## EXERCISE PROMPT
Tally the lines of the data that include the word "Majesty" and state the total, nothing else.
Start of INPUT FOR THIS TASK
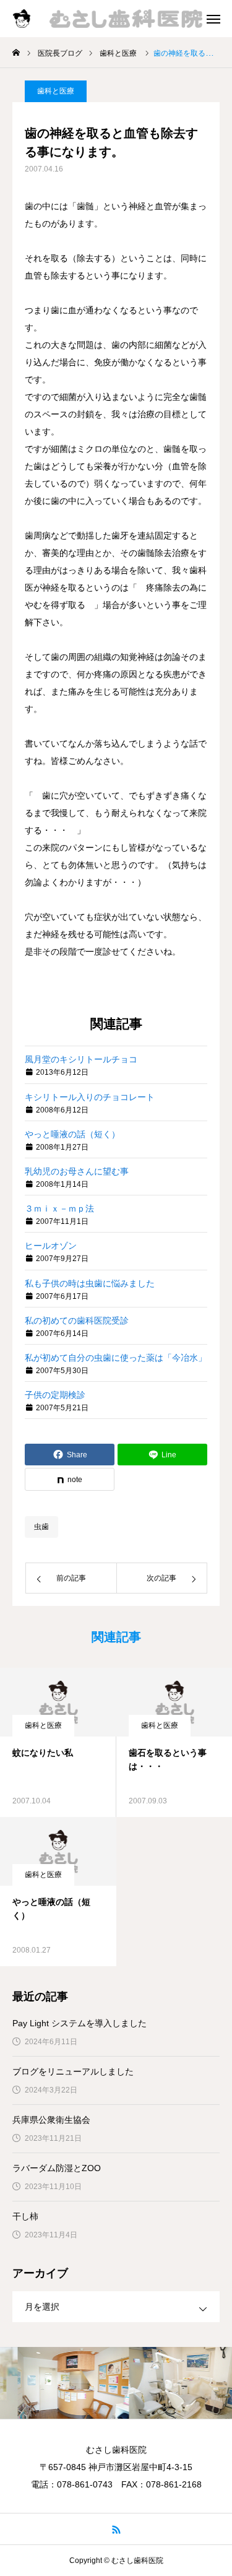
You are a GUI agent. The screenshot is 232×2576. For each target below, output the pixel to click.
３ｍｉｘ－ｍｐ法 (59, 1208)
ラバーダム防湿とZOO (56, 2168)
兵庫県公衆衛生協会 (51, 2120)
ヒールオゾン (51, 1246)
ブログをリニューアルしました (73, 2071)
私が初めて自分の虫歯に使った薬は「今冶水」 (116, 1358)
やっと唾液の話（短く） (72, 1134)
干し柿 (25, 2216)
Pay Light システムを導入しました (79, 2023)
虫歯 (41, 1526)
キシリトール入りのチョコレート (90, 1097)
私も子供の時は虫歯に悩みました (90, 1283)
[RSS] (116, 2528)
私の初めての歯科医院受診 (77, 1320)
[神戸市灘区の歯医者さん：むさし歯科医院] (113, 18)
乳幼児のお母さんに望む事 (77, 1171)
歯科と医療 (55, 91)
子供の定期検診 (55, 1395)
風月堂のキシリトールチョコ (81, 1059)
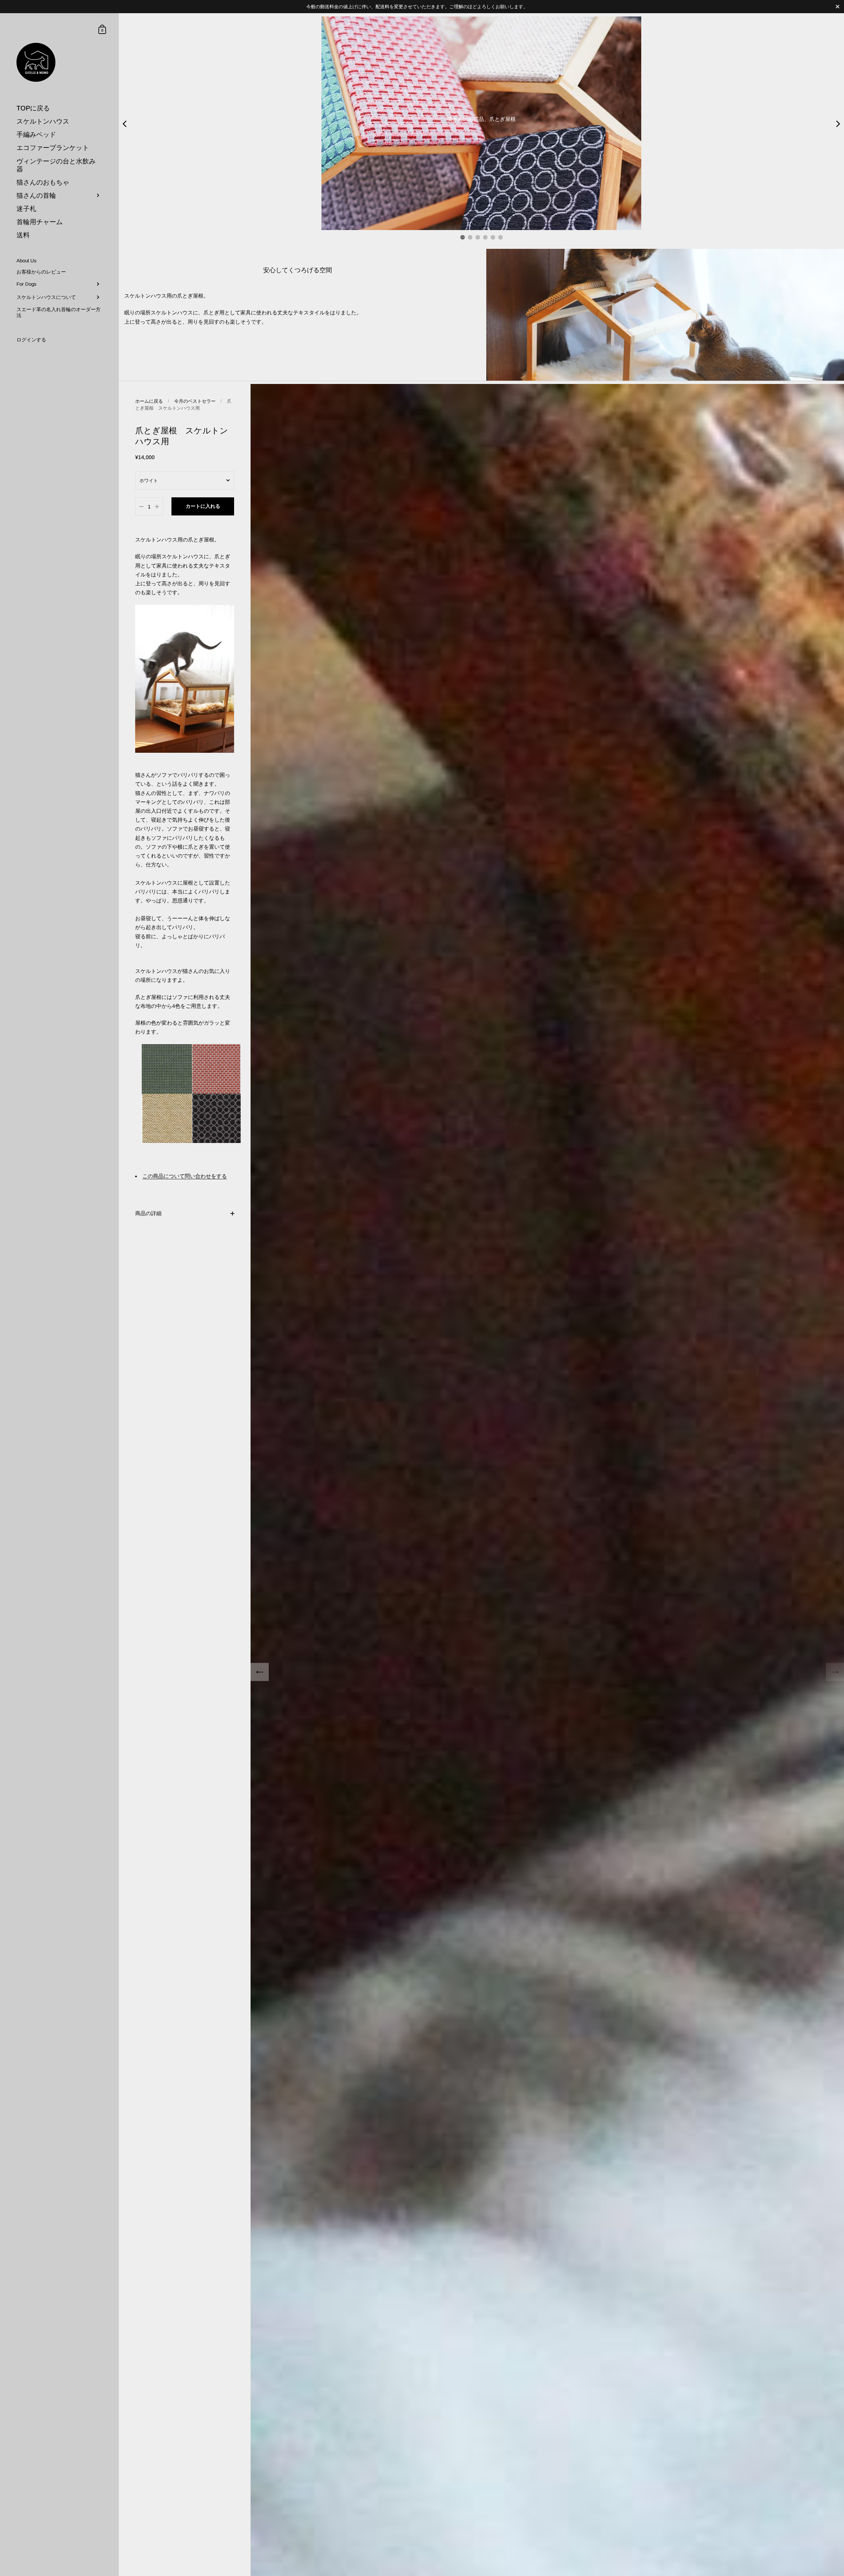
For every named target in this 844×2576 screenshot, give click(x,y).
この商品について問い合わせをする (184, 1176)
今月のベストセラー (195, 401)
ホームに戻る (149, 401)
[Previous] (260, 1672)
End of INPUT FOR THIS TASK
Start of INPUT FOR THIS TASK
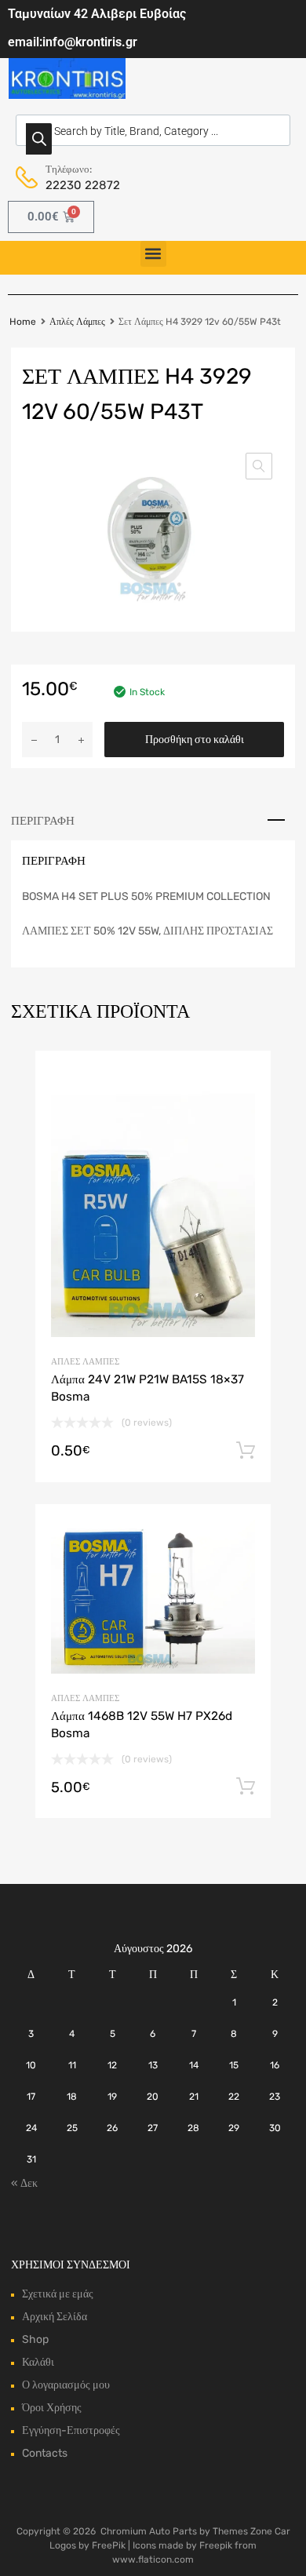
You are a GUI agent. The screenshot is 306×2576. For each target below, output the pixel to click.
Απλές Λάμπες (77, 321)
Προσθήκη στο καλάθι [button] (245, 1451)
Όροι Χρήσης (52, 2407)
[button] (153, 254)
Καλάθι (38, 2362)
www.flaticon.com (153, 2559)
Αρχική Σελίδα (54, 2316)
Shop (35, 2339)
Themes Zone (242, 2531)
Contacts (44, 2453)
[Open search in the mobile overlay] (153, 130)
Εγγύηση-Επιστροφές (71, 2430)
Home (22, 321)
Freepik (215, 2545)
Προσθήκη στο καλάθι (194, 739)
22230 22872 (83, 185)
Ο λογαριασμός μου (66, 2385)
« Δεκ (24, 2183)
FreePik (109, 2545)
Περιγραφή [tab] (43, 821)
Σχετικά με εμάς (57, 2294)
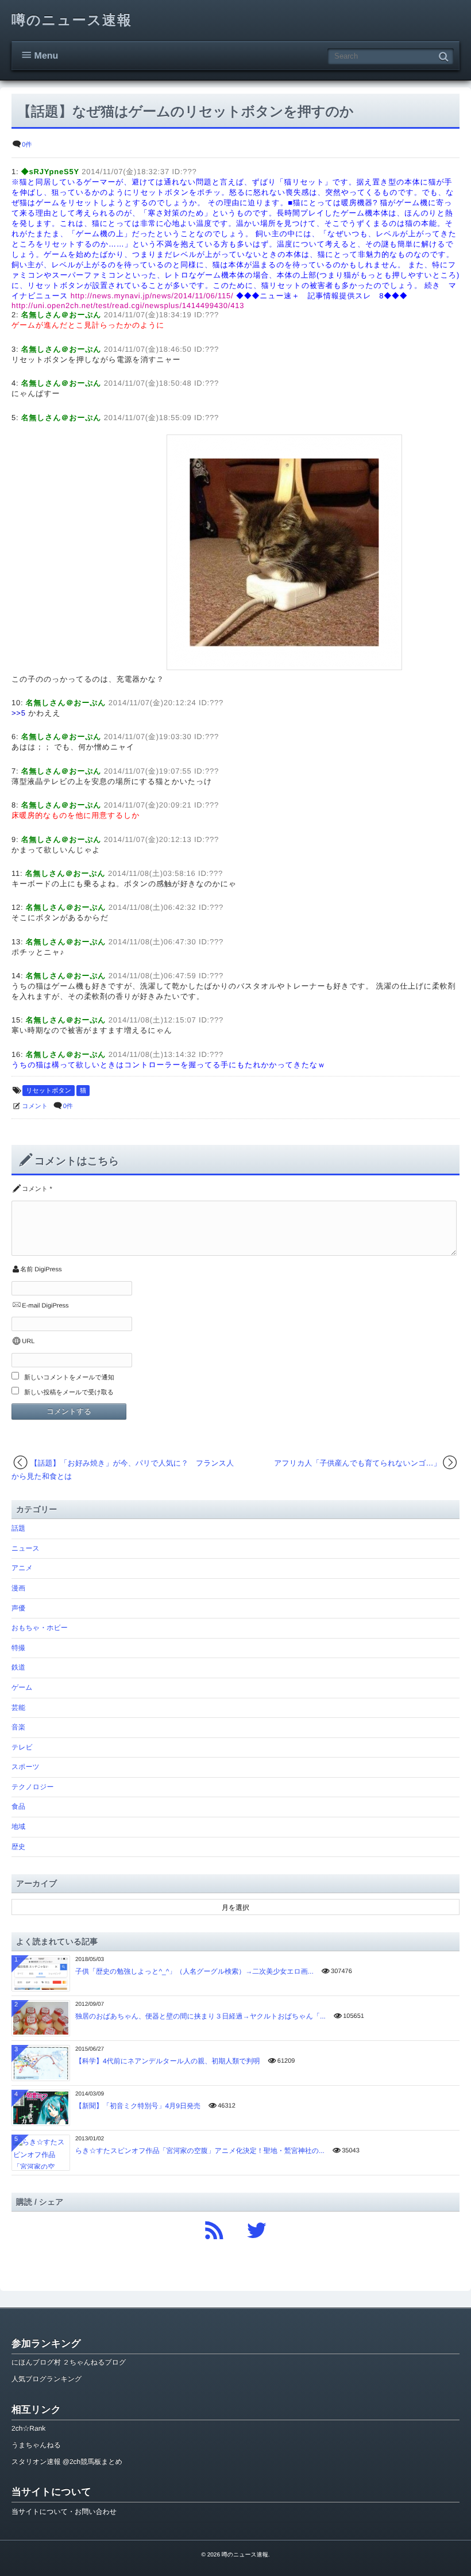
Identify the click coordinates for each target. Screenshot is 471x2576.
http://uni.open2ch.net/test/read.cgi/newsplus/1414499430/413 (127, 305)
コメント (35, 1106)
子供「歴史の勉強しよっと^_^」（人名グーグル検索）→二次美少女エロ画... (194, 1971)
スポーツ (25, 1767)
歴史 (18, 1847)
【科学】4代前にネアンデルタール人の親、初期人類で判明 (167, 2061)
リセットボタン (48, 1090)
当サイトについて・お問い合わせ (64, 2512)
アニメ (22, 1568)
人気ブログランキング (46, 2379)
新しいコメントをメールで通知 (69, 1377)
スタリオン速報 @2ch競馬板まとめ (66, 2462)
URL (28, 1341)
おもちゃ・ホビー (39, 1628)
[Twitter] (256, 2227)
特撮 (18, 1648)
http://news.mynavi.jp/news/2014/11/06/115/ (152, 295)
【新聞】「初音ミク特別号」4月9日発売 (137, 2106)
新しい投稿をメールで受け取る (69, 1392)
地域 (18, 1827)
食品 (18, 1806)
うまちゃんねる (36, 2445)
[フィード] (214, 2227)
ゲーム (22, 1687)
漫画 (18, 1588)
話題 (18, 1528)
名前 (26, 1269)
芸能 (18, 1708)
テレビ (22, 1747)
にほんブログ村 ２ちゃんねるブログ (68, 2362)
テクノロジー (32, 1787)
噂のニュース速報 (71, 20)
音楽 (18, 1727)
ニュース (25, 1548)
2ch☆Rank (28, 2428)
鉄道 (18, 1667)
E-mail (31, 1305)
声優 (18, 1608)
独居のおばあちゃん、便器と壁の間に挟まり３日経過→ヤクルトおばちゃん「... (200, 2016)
End of INPUT FOR THIS TASK
Start of INPUT FOR THIS TASK
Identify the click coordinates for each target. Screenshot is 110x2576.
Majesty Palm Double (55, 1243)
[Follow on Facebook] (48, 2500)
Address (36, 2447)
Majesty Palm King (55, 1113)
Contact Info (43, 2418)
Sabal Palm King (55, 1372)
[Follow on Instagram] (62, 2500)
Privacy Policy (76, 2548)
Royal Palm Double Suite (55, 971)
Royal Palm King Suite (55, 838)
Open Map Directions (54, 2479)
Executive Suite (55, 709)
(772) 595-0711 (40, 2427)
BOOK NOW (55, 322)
End of INPUT FOR THIS TASK
## WRITTEN RESPONSE
2